→ **Extrait choisi**:
20/10/2024 arretsurinfo.ch  7min #258941

 Les troupes israéliennes bombardent et assiègent le nord de Gaza, selon le « plan des généraux »

Gaza: Israël applique sa « solution finale »

Par  Qassam Muaddi

Photo : EuroMed Monitor

En raison de la décision israélienne d'empêcher toute aide ou produit humanitaire d'atteindre le nord de Gaza depuis plusieurs semaines, plus de 400 000 Palestiniens du nord de l'oued Gaza risquent de mourir de faim... Cette situation survient alors que les forces d'occupation israéliennes poursuivent leur attaque massive sur le nord de Gaza pour le dixième jour consécutif, dans le but de vider la région de ses habitants

Bombardements, drones tueurs et famine : des témoins décrivent la campagne d'extermination menée par Israël dans le nord de la bande de Gaza.

Des témoignages sur le siège brutal du camp de réfugiés de Jabalia, dans le nord de la bande de Gaza, parlent d'attaques aériennes et terrestres massives, y compris par des drones quadcoptères tueurs, qui détruisent les infrastructures et provoquent des conditions humanitaires catastrophiques.

L'agression israélienne contre le nord de Gaza se poursuit pour le douzième jour consécutif, imposant un siège brutal à une zone qui abrite au moins 200 000 Palestiniens.

L'offensive, qui a commencé au début du mois d'octobre, vise la ville et le camp de réfugiés de Jabalia, ainsi que Beit Lahia et Beit Hanoun, et comprend un assaut aérien et terrestre massif visant à détruire les infrastructures qui subsistent dans ces zones.

L'armée israélienne a ordonné aux habitants du nord de la bande de Gaza de partir, n'indiquant qu'un seul itinéraire par la rue Salah al-Din qui s'étend du nord au sud de la bande de Gaza.

Plus important encore, cela empêche les habitants de fuir vers la ville de Gaza et de rester au nord de Wadi Gaza. Jabalia, en particulier, a subi le plus gros de l'attaque israélienne.

Les témoignages recueillis par Mondoweiss indiquent que l'étranglement de Jabalia par l'armée israélienne fait office d'un siège à l'intérieur même du siège plus large appliqué au nord de la bande de Gaza.

Au cours du récent assaut, le camp a été pilonné par l'artillerie lourde et les frappes aériennes, tandis que les résidents palestiniens ont également été ciblés par des drones quadcoptères.

→ **Données fournies**:
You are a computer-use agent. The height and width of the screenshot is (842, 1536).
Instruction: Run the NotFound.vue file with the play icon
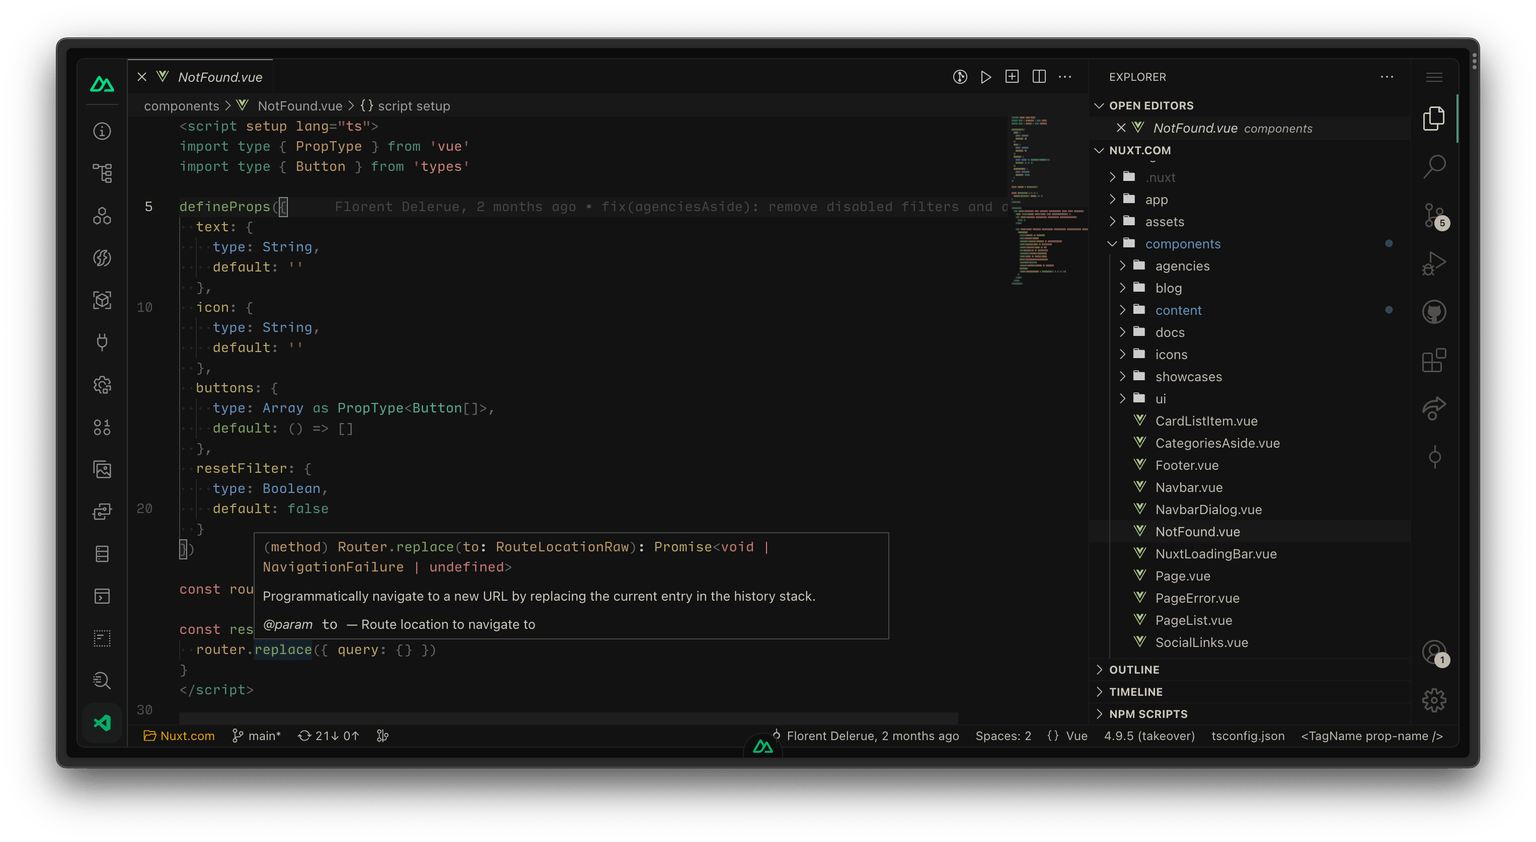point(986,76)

--

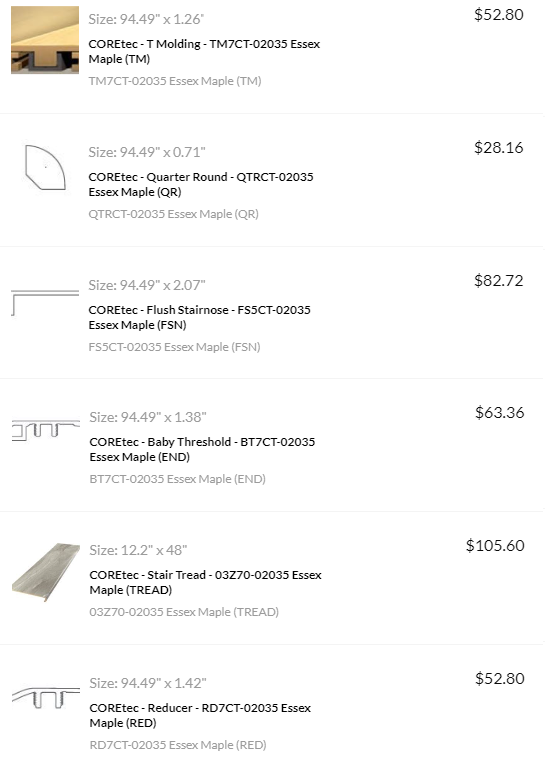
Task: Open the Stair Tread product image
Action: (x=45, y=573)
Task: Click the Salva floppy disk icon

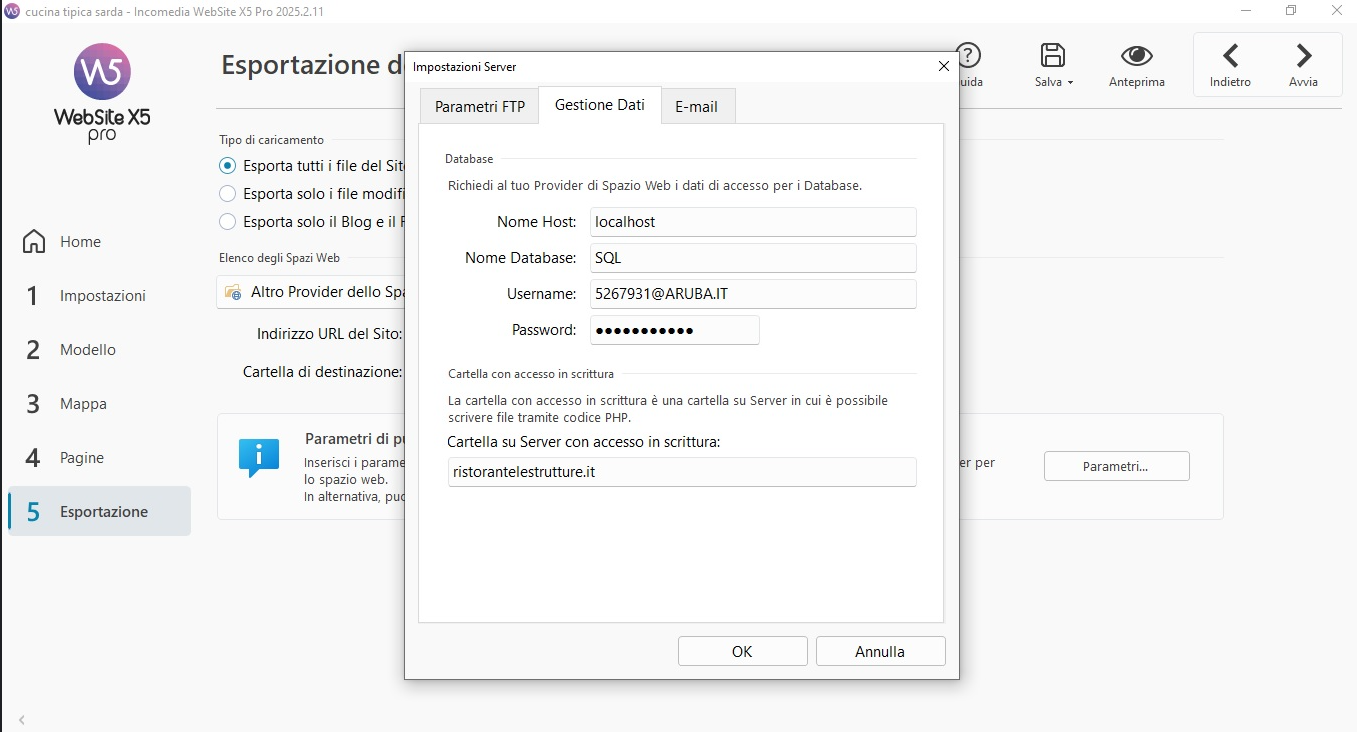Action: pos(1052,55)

→ **Exercice proposé 1**:
Traduisez en anglais cette phrase de l'extrait choisi : « L'armée israélienne a ordonné aux habitants du nord de la bande de Gaza de partir, n'indiquant qu'un seul itinéraire par la rue Salah al-Din qui s'étend du nord au sud de la bande de Gaza. »
→ **Exercice proposé 2**:
Restituez sans rien changer le passage de l'extrait choisi qui va de « L'armée israélienne a » à « de l'attaque israélienne. ».

→ **Résultat attendu 1**:
The Israeli army ordered residents of the northern Gaza Strip to leave, indicating only a single route via Salah al-Din Street, which runs from the north to the south of the Gaza Strip.

→ **Résultat attendu 2**:
L'armée israélienne a ordonné aux habitants du nord de la bande de Gaza de partir, n'indiquant qu'un seul itinéraire par la rue Salah al-Din qui s'étend du nord au sud de la bande de Gaza.

Plus important encore, cela empêche les habitants de fuir vers la ville de Gaza et de rester au nord de Wadi Gaza. Jabalia, en particulier, a subi le plus gros de l'attaque israélienne.